→ What is being asked: Filter the entries below, copying each line that contains the word "should". Matching is case-sensitive.

→ Provided material:
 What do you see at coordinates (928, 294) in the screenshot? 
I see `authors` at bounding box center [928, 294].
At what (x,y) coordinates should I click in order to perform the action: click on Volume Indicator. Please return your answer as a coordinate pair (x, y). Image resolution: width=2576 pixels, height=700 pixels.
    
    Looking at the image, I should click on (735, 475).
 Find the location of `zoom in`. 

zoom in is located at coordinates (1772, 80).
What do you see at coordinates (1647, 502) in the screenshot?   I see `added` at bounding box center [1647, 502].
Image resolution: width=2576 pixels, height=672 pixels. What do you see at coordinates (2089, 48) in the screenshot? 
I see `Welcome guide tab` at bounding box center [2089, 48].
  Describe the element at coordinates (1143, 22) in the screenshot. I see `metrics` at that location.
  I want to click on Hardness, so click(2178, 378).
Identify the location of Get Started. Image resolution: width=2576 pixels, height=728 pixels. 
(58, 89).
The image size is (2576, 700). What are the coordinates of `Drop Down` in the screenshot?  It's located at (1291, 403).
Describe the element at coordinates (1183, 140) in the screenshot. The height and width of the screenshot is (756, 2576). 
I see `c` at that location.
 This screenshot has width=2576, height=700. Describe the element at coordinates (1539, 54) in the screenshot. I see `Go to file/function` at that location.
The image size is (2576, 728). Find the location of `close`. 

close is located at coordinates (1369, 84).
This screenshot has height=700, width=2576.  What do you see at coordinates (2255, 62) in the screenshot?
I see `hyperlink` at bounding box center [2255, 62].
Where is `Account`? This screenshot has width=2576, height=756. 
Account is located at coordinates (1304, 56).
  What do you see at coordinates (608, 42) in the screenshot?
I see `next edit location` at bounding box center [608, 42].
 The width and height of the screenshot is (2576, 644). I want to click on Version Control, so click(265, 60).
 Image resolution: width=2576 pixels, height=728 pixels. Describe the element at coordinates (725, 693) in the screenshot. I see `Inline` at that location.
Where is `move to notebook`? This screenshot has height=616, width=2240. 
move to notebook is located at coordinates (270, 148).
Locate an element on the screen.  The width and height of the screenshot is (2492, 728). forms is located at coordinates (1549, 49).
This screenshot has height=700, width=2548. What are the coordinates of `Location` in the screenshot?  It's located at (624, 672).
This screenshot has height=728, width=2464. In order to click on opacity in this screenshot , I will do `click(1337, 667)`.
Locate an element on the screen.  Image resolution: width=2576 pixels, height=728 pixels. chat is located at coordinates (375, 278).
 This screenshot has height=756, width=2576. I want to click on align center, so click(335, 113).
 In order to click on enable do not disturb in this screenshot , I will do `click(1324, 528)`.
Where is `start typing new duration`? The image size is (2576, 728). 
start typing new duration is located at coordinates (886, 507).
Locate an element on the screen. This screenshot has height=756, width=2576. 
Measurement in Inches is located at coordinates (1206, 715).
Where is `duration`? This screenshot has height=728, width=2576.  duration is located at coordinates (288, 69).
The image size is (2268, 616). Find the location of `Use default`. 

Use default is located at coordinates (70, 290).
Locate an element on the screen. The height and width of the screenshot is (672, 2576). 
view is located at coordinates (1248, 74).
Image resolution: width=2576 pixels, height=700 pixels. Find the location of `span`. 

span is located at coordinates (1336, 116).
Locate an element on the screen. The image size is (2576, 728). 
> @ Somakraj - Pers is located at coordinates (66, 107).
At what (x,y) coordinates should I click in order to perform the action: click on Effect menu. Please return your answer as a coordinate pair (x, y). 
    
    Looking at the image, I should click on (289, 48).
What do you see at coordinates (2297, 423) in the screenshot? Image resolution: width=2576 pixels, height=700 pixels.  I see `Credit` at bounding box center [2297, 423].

→ Reply:
At what (x,y) coordinates should I click in order to perform the action: click on Volume Indicator. Please return your answer as a coordinate pair (x, y). Image resolution: width=2576 pixels, height=700 pixels.
    Looking at the image, I should click on (735, 475).
At what (x,y) coordinates should I click in order to perform the action: click on Effect menu. Please return your answer as a coordinate pair (x, y). 
    Looking at the image, I should click on (289, 48).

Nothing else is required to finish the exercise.